>> begin

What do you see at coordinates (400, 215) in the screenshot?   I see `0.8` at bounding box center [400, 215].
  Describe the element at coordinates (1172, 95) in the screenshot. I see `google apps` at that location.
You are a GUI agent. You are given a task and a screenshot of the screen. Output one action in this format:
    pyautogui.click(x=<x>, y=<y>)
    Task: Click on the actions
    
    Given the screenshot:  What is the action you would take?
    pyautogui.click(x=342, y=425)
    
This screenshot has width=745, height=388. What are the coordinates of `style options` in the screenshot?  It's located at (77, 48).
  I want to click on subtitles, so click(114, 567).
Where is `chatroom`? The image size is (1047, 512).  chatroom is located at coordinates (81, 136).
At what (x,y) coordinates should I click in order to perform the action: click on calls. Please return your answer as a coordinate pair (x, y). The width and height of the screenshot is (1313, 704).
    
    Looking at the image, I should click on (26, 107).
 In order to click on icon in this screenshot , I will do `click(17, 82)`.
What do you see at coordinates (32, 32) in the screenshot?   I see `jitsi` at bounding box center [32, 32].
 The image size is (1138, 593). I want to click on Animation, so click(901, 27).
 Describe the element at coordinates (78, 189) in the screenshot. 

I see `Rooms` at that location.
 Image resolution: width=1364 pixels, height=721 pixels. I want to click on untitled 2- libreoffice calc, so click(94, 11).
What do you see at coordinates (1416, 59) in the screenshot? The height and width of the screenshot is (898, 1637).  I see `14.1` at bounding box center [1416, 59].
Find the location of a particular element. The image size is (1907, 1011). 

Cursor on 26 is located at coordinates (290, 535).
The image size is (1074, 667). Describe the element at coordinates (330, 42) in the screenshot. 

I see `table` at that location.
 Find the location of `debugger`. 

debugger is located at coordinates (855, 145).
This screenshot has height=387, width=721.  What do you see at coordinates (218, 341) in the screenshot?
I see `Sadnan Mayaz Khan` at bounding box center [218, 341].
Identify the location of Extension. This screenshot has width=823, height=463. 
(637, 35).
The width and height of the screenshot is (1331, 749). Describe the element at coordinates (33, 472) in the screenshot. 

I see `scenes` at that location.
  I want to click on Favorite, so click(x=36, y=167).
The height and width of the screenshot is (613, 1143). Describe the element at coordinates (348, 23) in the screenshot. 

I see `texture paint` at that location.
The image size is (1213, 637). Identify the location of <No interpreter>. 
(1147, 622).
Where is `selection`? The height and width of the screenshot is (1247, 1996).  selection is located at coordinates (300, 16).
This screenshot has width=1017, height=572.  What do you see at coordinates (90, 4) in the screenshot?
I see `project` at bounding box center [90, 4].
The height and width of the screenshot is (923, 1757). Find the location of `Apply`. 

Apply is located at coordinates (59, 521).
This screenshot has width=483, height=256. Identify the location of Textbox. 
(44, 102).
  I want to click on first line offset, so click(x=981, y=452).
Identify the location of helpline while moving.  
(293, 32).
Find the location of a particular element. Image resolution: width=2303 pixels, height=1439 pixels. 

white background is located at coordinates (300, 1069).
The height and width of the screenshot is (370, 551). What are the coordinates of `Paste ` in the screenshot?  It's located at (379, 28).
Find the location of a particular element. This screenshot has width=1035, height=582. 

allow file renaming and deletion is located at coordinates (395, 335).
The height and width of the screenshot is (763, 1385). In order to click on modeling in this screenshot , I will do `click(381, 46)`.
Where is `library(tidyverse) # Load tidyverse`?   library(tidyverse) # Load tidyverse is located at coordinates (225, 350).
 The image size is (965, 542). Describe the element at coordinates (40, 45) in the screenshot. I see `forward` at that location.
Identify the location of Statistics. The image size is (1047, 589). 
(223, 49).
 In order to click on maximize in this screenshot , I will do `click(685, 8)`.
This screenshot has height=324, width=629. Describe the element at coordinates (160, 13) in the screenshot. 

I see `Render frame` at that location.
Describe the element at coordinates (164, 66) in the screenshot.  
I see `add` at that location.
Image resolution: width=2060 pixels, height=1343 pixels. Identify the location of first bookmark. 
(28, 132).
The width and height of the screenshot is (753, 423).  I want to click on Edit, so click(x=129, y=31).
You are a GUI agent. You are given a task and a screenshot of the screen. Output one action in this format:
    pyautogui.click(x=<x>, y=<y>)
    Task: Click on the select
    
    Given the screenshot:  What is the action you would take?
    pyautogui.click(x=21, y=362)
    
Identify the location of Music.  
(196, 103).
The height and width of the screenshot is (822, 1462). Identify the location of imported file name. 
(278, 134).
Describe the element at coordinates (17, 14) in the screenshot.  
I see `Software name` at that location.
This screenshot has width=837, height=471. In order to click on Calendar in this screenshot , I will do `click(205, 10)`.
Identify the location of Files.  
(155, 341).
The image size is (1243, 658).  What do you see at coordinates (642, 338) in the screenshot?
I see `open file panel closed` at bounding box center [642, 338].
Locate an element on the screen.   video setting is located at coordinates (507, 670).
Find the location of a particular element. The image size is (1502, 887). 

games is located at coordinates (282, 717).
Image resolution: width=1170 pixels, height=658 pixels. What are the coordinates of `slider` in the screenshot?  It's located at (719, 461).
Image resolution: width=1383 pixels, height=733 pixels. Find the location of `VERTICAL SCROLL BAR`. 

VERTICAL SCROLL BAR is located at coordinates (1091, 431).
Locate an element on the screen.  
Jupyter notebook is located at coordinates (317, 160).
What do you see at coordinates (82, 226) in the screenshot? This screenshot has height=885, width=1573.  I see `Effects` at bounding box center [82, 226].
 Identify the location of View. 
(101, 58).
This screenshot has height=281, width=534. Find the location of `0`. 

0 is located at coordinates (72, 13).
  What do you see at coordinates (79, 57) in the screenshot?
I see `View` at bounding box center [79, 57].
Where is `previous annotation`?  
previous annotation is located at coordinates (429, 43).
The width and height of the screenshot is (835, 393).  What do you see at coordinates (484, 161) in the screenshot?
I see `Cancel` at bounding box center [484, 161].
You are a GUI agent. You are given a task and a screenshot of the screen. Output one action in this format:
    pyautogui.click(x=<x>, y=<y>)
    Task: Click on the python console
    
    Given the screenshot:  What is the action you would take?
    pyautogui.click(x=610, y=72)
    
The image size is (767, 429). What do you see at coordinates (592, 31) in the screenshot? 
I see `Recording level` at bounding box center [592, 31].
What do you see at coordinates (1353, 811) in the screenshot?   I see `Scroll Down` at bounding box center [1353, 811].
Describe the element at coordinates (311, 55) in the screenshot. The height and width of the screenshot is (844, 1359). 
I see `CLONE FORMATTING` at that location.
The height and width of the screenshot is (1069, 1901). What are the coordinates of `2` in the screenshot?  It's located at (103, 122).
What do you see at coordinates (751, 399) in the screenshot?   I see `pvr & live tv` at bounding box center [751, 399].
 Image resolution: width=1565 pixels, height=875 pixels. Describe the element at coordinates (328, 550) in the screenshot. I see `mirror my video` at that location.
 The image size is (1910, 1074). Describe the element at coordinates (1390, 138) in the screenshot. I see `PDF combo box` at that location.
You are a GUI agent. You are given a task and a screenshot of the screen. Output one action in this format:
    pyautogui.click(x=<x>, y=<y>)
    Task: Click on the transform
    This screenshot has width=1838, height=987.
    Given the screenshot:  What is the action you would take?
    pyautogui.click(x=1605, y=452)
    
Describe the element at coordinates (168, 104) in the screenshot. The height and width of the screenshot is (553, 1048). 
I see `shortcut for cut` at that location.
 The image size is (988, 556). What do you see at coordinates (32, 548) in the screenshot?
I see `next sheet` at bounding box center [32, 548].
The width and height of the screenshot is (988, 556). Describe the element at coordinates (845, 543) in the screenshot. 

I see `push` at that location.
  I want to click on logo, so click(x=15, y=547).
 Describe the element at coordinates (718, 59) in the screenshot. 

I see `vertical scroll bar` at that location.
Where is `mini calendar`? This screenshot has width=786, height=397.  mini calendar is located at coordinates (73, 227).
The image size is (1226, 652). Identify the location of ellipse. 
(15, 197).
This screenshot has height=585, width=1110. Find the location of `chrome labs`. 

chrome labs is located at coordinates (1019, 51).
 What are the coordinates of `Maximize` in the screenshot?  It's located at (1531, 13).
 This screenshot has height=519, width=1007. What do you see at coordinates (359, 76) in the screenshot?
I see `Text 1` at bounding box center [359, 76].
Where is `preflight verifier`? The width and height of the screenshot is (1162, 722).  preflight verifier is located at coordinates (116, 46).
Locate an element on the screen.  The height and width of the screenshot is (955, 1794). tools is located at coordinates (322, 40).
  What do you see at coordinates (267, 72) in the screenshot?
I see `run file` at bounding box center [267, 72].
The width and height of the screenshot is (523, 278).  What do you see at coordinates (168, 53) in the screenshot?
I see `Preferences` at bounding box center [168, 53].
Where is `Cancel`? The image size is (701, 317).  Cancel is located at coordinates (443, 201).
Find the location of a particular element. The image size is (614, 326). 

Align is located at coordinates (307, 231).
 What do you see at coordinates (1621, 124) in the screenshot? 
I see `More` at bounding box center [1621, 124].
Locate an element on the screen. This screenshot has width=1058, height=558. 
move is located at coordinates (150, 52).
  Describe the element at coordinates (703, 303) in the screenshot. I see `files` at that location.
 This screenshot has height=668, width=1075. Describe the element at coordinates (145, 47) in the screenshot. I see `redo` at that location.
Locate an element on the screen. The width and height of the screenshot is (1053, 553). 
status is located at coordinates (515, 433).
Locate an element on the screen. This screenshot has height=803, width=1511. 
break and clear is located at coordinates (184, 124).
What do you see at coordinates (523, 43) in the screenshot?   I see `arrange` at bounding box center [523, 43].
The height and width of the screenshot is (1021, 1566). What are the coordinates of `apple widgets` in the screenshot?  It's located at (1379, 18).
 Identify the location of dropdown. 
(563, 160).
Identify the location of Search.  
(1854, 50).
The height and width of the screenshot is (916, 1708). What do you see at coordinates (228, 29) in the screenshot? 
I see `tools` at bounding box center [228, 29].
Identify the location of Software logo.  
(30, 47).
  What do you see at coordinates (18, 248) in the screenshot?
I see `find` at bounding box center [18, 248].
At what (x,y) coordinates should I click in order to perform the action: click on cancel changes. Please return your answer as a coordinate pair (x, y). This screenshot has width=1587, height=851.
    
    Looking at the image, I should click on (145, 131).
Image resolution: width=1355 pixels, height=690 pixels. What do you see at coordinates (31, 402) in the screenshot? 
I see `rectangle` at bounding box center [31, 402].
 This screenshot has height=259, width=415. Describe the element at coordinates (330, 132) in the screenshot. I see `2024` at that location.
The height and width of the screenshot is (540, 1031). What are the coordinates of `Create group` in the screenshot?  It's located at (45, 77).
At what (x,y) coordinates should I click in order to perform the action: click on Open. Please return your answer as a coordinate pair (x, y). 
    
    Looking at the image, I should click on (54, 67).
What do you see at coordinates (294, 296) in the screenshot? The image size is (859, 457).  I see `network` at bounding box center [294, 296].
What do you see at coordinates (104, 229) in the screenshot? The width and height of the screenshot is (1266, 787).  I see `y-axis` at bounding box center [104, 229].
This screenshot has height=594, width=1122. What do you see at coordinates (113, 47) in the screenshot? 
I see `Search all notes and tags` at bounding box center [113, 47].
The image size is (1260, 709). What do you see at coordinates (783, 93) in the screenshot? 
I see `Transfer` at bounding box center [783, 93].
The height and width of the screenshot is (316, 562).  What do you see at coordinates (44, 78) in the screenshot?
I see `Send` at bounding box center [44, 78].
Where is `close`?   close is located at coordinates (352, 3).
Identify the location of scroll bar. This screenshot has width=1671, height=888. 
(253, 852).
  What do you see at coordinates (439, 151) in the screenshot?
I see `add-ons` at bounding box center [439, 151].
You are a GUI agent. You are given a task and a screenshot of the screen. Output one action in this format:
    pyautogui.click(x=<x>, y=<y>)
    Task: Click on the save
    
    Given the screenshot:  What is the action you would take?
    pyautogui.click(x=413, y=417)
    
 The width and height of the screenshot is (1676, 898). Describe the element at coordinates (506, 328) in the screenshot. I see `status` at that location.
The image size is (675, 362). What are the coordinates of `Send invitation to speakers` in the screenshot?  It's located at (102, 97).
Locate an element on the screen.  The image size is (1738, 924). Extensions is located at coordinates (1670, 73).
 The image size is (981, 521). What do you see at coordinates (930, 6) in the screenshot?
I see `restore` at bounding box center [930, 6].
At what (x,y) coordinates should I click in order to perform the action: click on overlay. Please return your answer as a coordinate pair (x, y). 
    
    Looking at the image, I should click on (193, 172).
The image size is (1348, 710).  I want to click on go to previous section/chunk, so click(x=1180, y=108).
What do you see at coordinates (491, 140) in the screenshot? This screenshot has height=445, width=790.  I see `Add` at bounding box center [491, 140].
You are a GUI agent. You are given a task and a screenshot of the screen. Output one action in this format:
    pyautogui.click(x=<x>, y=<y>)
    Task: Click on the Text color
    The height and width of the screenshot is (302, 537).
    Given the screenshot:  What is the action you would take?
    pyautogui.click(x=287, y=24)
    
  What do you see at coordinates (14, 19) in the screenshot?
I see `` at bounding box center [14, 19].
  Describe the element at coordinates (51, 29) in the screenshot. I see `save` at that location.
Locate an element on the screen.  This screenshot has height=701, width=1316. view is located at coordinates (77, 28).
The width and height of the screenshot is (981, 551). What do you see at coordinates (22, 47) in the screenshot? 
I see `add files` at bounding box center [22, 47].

>> end

■ **Instructions to follow**:
Reproduce the records above verbatim, from the first line through the line holding "pyautogui.click(x=342, y=425)", with both ends included.

■ **Correct output**:
What do you see at coordinates (400, 215) in the screenshot?   I see `0.8` at bounding box center [400, 215].
  Describe the element at coordinates (1172, 95) in the screenshot. I see `google apps` at that location.
You are a GUI agent. You are given a task and a screenshot of the screen. Output one action in this format:
    pyautogui.click(x=<x>, y=<y>)
    Task: Click on the actions
    
    Given the screenshot:  What is the action you would take?
    pyautogui.click(x=342, y=425)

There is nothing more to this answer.